SUPPLIED PASSAGE —
==*==

State the explanation objective, pick the mode — High-Level Overview, Function Walkthrough, Architecture Explanation, Legacy Code Analysis, Algorithm Breakdown, or Beginner Friendly — and choose the audience and learning depth. Each mode is a different educational objective with its own strategy, execution-flow treatment, and learning notes; each audience changes the assumptions, not the wording — a senior developer gets rationale instead of narration, a technical manager gets behavior and risk with minimal code. Optionally add the business context that "explain this code" always loses, and paste the code itself (carried verbatim in a fenced block). The live Explanation Preview shows the contract's shape. Click Generate Explanation Prompt for the full understanding contract: strategy, key concepts, execution flow, design decisions, an assumptions discipline where intent is labeled as inference, tradeoffs scaled to the chosen depth, and learning notes. Nothing leaves your browser.

Use cases

  • Turning "explain this code" into a structured understanding contract
  • Onboarding a new team member into an unfamiliar module
  • Decoding legacy code whose authors and documentation are gone
  • Breaking down an algorithm with complexity and tradeoffs

Pro tips

  • Fill the Business / System Context field — it's the single highest-leverage input. "Explain this code" fails mostly because the model has no idea what the system is for; two sentences fix that.

==*==

LISTING —
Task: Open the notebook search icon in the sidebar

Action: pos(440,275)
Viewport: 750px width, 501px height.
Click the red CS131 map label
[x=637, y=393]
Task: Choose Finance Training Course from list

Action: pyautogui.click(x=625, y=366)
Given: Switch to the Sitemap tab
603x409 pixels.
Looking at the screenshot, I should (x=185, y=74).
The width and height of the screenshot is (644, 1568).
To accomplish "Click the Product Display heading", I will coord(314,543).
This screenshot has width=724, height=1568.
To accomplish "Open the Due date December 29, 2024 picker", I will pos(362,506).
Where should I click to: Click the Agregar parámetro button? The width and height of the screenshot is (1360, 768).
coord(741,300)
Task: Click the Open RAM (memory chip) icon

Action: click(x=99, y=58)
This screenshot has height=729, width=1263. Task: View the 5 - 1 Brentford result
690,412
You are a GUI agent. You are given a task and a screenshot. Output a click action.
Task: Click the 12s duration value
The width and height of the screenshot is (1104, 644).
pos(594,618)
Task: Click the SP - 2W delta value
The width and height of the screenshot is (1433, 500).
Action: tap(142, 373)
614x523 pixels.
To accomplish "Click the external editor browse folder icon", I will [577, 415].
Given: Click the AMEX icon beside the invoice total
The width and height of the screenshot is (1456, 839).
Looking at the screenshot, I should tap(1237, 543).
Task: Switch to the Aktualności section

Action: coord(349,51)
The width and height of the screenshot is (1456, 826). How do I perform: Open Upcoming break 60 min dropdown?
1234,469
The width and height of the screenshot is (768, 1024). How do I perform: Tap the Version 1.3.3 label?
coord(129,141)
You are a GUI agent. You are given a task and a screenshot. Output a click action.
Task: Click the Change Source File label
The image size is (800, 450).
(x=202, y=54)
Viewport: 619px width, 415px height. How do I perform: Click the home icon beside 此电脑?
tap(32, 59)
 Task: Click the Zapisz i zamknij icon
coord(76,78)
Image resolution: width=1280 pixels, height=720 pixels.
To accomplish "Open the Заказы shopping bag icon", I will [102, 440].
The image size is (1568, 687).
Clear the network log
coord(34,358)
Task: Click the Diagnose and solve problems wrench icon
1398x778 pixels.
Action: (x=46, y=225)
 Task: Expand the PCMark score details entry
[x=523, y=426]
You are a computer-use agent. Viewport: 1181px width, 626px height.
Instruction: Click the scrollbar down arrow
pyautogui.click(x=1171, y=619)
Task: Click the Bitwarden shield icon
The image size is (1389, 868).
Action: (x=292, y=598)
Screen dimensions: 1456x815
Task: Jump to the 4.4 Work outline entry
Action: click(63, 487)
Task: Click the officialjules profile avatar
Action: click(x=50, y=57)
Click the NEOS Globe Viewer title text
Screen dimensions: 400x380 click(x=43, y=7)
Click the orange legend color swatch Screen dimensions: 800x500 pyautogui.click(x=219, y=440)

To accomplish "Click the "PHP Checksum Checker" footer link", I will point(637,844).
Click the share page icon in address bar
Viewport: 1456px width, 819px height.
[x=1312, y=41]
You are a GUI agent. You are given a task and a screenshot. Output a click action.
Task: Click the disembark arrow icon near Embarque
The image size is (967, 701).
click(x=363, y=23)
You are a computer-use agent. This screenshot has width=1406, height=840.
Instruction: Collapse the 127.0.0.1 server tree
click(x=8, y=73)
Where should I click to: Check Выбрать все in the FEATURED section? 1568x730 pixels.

==*==

WRITTEN INSTRUCTION —
Using the description of the code-explanation prompt tool, decide whether each statement agrees with it. Answer yes or no and quote the deciding words.
1. A technical manager receives an explanation focused on behavior and risk, with little code.
2. The pasted code is summarized rather than reproduced in the prompt.
3. The tool sends the entered material outside the browser.

RESPONSE —
1. Yes: "a technical manager gets behavior and risk with minimal code"
2. No: "paste the code itself (carried verbatim in a fenced block)"
3. No: "Nothing leaves your browser."